Emma Donoghue, the author of the much and deservedly praised “The Room”, seems to have an amazing knack with writing about very small spaces, and the immense amount of activity that may well take place there; there, in this novel, is a small ward in a Dublin Hospital in l9l8, right as World War I is winding down its own horrors, and just as the Spanish flu epidemic/pandemic ravaged what remained of the world at that time.  Nurse Julia Power, about to hit her thirtieth birthday, is a highly committed, courageous and hard-working nurse, who cares for pregnant women in her small ward who also have the flu (the word influenza, the reader will learn, comes from a time when medicine believed that the influence (influenza , in Italian) of the stars had something to do with this illness: thus the tile of this ravaging novel, “The Pull of the Stars”.

The novel centers around what Nurse Power has to do in one single day, including following the strictest orders from nuns who actually run the hospital, nuns who represent the repressive history of the Catholic Church in Ireland: the Church’s influence on everyday life in Ireland was more pervasive than in any other country in Europe.  Julia Power has three patients, in particular (all different): one, a middle class woman who isn’t sure she wants the baby, a very young (eighteen?) married woman, whom Julia and her able assistant Bridie–sent from the convent to volunteer with Julia–notice is full of bruises from an obviously abusive husband, and a third character, having her second “out of wedlock” baby, herself having been reared in The Convent: such were the rules of The Church, and the novel’s underlying concerns with the “sins” of unwed mothers a brutal subtext of the book.  The reader, particularly the male reader, is likely to learn more about childbirth than he’s likely ever to have known; Julia specializes in being a midwife, and has studied her field admirably. She’s called upon, during her long day(s), to utilize techniques that were then experimental, and of the three patients under observation, one baby is lost, and so is one mother, more from the flu than from the pregnancies/births. Doctors are in short supply, and when the historically real Dr. Kathleen Lynn arrives on the scene, Julia finds her fascinating; she’s a rare woman doctor, who’d also been involved in The Irish Troubles (as a rebel).  Rarely has a writer integrated a real historical person into a novel with such success as Donoghue does here.
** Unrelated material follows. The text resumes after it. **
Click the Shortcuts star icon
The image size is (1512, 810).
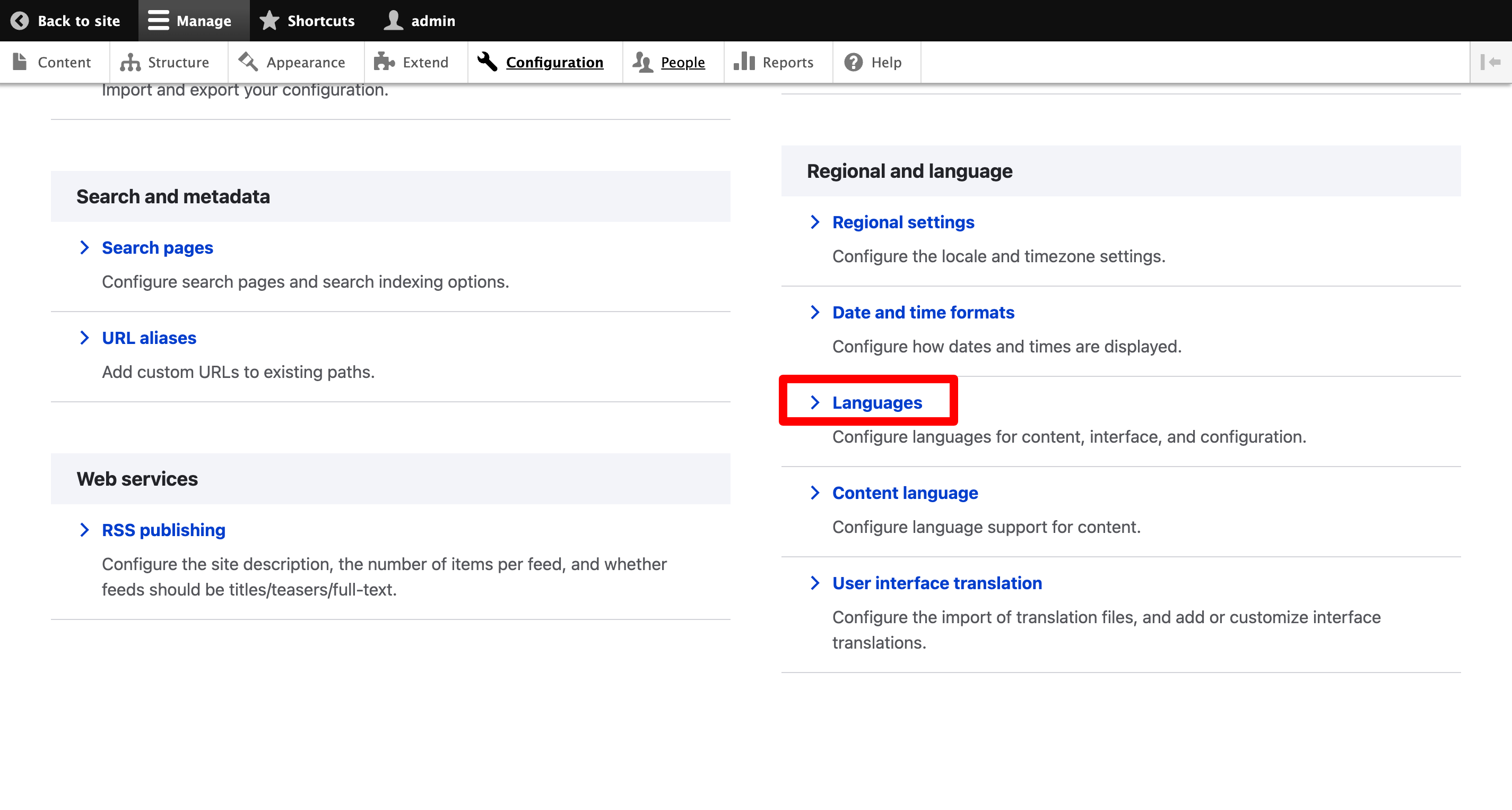coord(270,21)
When the (probably twenty -two year old) Bridie shows up to help volunteer with Nurse Julia, it’s clear that she doesn’t know her actual age, since, having been immediately sent to The Convent as a bastard child upon birth, no one will ever tell her the circumstances of her birth, even her age. Bridie has a natural affinity for medicine/nursing, and she and Julia become fast friends, lingering over a cup of soup, even spending an entire night up on the hospital’s roof, where Julia begins to learn of the horrors that the children of unwed mothers have lived with in The Convent: they have been virtual slaves, and even the occasional pittance of money they are forced to earn is taken by The Church; Julia knows that The Church is given money by The Irish Government to care for these children, and realizes that the nuns running the Convent have been stealing, abusing children in all ways thinkable (or unthinkable).  We watch as Julia learns the horrors Bridie has lived with (though these horrors haven’t ruined her optimism, faith and hope). But the nun who sent Bridie knew she hasn’t had the flu, so she has no immunity, and, in the end, Bridie will succumb to the flu: Julia’s aware that this act is virtual murder, that offering Bride up “to the system” in the hospital is just the latest and last of the terrors with which Bridie has always lived. Because of the growing fondness between these two women–Julia’s emotional and intellectual growth is part of the novel’s narrative–Julia will offer one great act of rebellion herself as the novel closes, partly because of the influence of Dr. Lynn, as well.

The characters in the novel are almost entirely female, but the few male characters (Julia’s mute older brother, mute because of the PTSD from World War I; one of the hospital orderlies, who seems flippant but, we learn later, has lost his entire family to either war or flu) are brilliantly rendered and help flush out the narrative.  The class system of Ireland is exposed through the characters mentioned above, as is the cruelty and vengeance of The Church itself:  “The Pull of the Stars” is a very, very powerful novel, a real page-turner, to boot, and one of 2020’s best novels. It’s fast paced, almost impossible to predict, full of life and death (literally) and a growing knowledge that the way things are doesn’t mean they always have to be that way. Julia Power is a proto-feminist as well as a great nurse, great sister, loving friend, all traits that are at odds with the values embedded in the nuns in this novel. “The Pull of the Stars” is thus also a morality play, and a superb one at that. The writing is beautiful, the characters riveting, and the story first rate.